United States
In the United States, a town square typically consists of a park or plaza in front of the original county courthouse or town hall.
In some cities, especially in New England, the term "square" (as its Spanish equivalent, Plaza) is applied to a commercial area (like Central Square in Cambridge, Massachusetts), usually formed around the intersection of three or more streets, and which originally consisted of some open area (many of which have been filled in with traffic islands and other traffic calming features).
Read more about this topic: Town Squares
Famous quotes related to united states:
“In the United States, though power corrupts, the expectation of power paralyzes.”

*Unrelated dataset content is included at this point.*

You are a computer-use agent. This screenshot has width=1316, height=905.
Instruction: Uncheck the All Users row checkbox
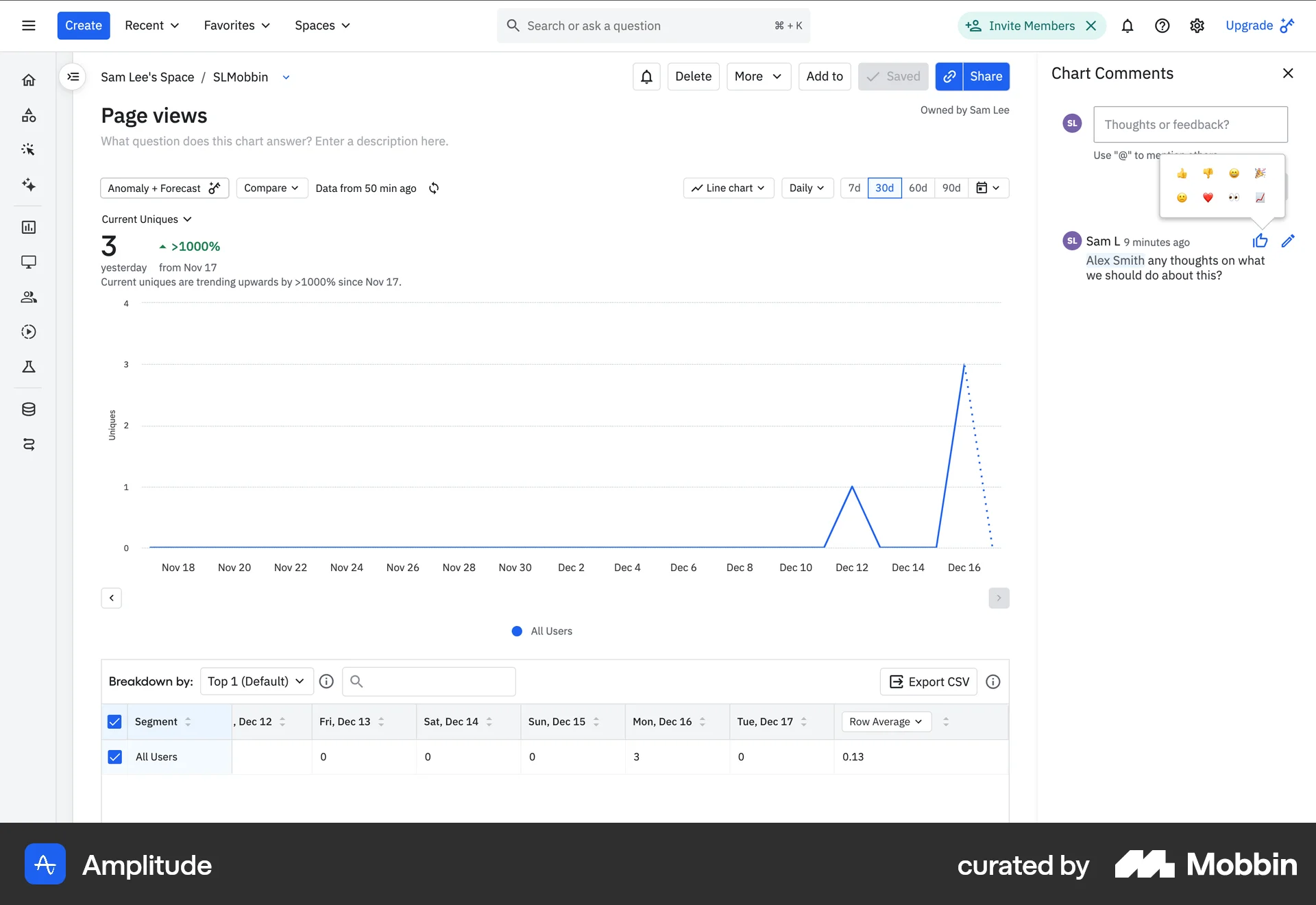click(114, 757)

—John Kenneth Galbraith (b. 1908)
“The United States themselves are essentially the greatest poem.”
—Walt Whitman (18191892)
“Some time ago a publisher told me that there are four kinds of books that seldom, if ever, lose money in the United Statesfirst, murder stories; secondly, novels in which the heroine is forcibly overcome by the hero; thirdly, volumes on spiritualism, occultism and other such claptrap, and fourthly, books on Lincoln.”
—H.L. (Henry Lewis)
“The United States never lost a war or won a conference.”
—Will Rogers (18791935)
“The rising power of the United States in world affairs ... requires, not a more compliant press, but a relentless barrage of facts and criticism.... Our job in this age, as I see it, is not to serve as cheerleaders for our side in the present world struggle but to help the largest possible number of people to see the realities of the changing and convulsive world in which American policy must operate.”